Confessions of the Preacher’s Daughter: I’m No Pollyanna

This video makes me proud. It is share-worthy:

I’ve been meaning to blog for a while about this topic, but haven’t made the time. Here once again, this topic brings this thought to mind, so I know it must be for someone.

When I was a freshman in college, I tried to strike up a conversation one day with two older, clearly cynical and jaded students who spoke to me in a cutting and belittling way that hurt me deeply. I’ve never forgotten it. Their eye-rolling and laughing assumption was that I was a happy person because I had never experienced real life, and that I was a simple, idyllic Pollyanna. They couldn’t have been more wrong.

They had no idea that as a preacher’s kid, I sometimes (necessarily) had to go to hospitals with Dad. Grady Hospital’s ER taught me tons about life. The pastor often gets called right after the police in some cases. Sometimes, they call the pastor first, and when the church phone also rings at the parsonage, you pick it up. They had no idea that as an eight-year-old I answered the phone one day and counseled and prayed with a person threatening to take his life. They had no idea that at age 12, my dad was robbed at gunpoint by a crackhead — five days before my sister’s wedding, and that I sat through the trial and helped send a man to prison. They had no idea that I was accosted on the playground as a first grader. They had no idea that one day when I was 12, while my bedroom was being painted, one of our church members committed suicide. It was the painter’s wife. That is a sight I can never forget. They had no idea that I had recorded my first album at age 9 and had sung across Europe at age 10, seeing a way of life outside of my own. They had no idea that I had witnessed the very worst in people as they came to my dad for help; that dropping by the church alone one day at age 17, I walked in on a crazy, naked man who had defecated throughout the church building. They had no idea that while their parents were taking them to soccer and dance practices in their suburban neighborhoods, my parents were feeding homeless people and dragging me to minister’s meetings that Mom catered, while living in East Point meant that our cars were broken into frequently, the church was burglarized frequently, and I knew the right circumstances in which to shoot first and ask questions later. I wonder if they knew what it was like to sleep with a gun under the mattress? I wonder if they knew that my senior year of high school was so tumultuous that I changed schools — twice — and left home? I wonder if they knew that I figured everyone else’s life was Leave-It-To-Beaver and I was some kind of freak?

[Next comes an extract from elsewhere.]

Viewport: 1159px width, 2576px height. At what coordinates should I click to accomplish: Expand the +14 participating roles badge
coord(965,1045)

You may look at me now and think that my life is perfect. A perfect life doesn’t include your brother-in-law being murdered in 2003. Or having your world was turned upside down when your husband is diagnosed with three incurable diseases in the space of a year. Or having so much stress in your marriage that you finally come to the end and decide that it’s really not worth it and head for the door. Not to mention having your financial picture devastated in the economic collapse of 2007. Finally, in 2016, just when we thought we were finally to the light at the end of the tunnel, we lost much of what we owned, I became ill, and once again we took a devastating financial hit because of a massive exposure to a biotoxin due to mold.

Perfect. Right.

So when you see that smile on my face, you can rest assured that there are MILES of struggles behind it. You can rest assured that there is depth and wisdom behind it. You can be confident that my confidence is not in myself, but in my God who has delivered me at every turn and has given me a hope and a purpose.

We can always find the negative, my friend. BUT there’s always positive. Paul wrote to the church at Phillipi to guard their hearts: “Whatsoever things are true… honest… just… pure… lovely… of good report… Think on THESE things.” (Phillipians 4:8)

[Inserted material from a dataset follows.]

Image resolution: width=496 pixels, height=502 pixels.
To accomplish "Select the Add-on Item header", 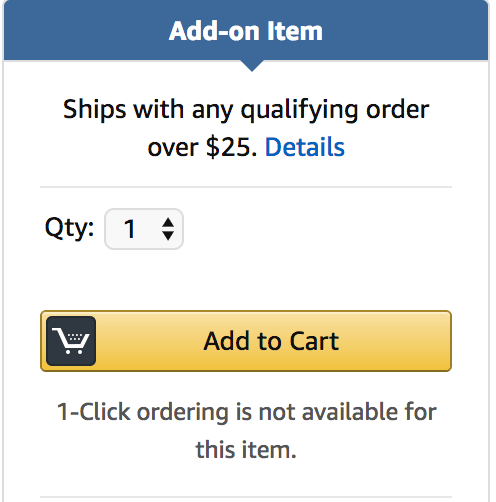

Our Creator and Father understood that overthinking and pessimism lead to depression and bitterness, and that “unforgiveness” is like a poison that can rot our very souls. Look for the bad, and you’ll find it. But you’ll also find every evil thing.

Look to find the good, my friends. Live in gratitude. (“In ALL things give thanks.”) Sometimes we have to create our smiles. I like what one minister said: “We’re not faking it; we’re faith-ing it.” It’s not about ignoring reality; it’s more about choosing to see the good and setting your mind on things above. It really does start with something THAT simple. 

Let God’s love heal your heart. I know for a fact that He can do it. ❤️

I’m no Pollyanna, but I am an overcomer. The joy of the Lord is my strength.